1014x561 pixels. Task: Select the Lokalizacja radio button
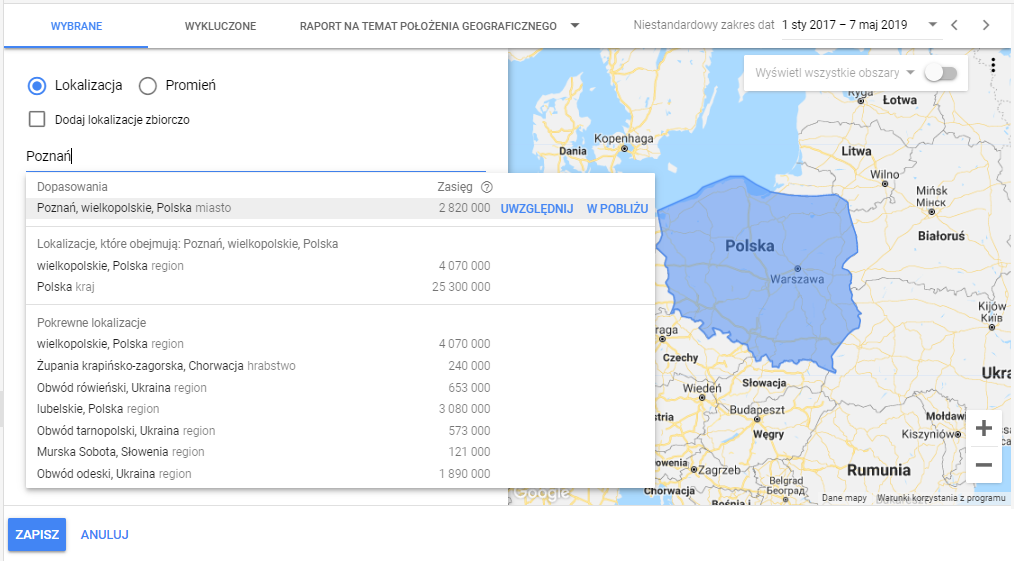click(37, 85)
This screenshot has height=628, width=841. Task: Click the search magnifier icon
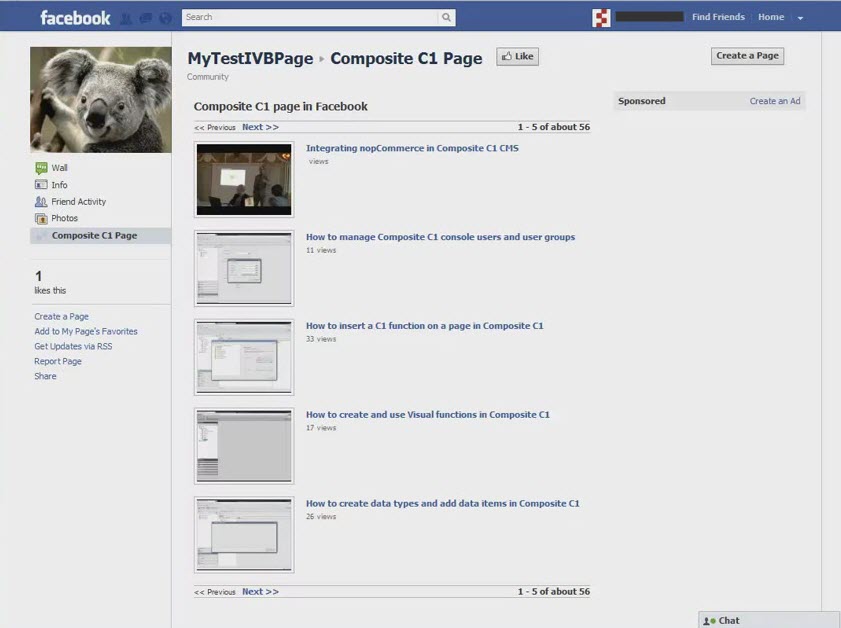coord(446,17)
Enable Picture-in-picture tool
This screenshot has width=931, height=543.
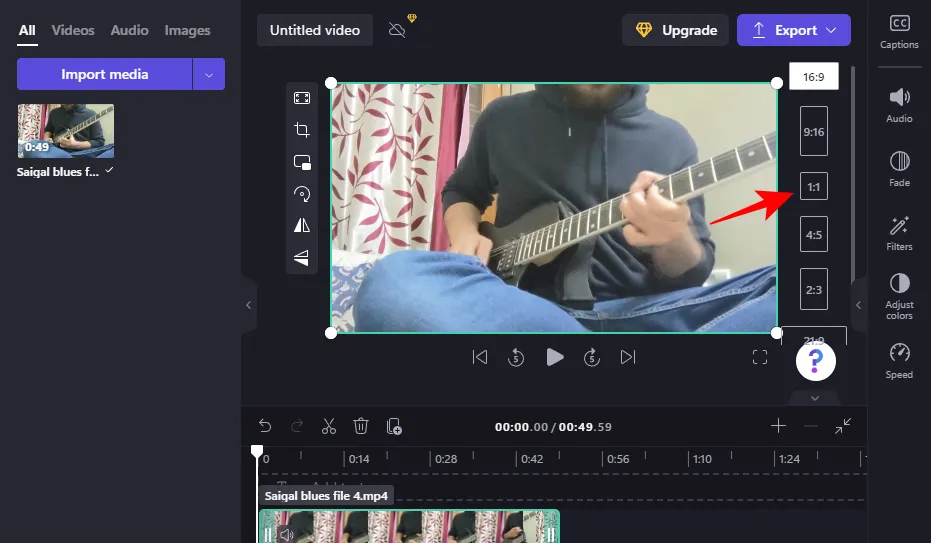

▶ _Task details_
Take the lines from the one holding "This screenshot has height=628, width=841." through the last line of the data above and copy them exactly, both ends included, omitting all pictures.

▶ _Your solution_
This screenshot has height=628, width=841. Task: Click the search magnifier icon
coord(446,17)
Enable Picture-in-picture tool
This screenshot has width=931, height=543.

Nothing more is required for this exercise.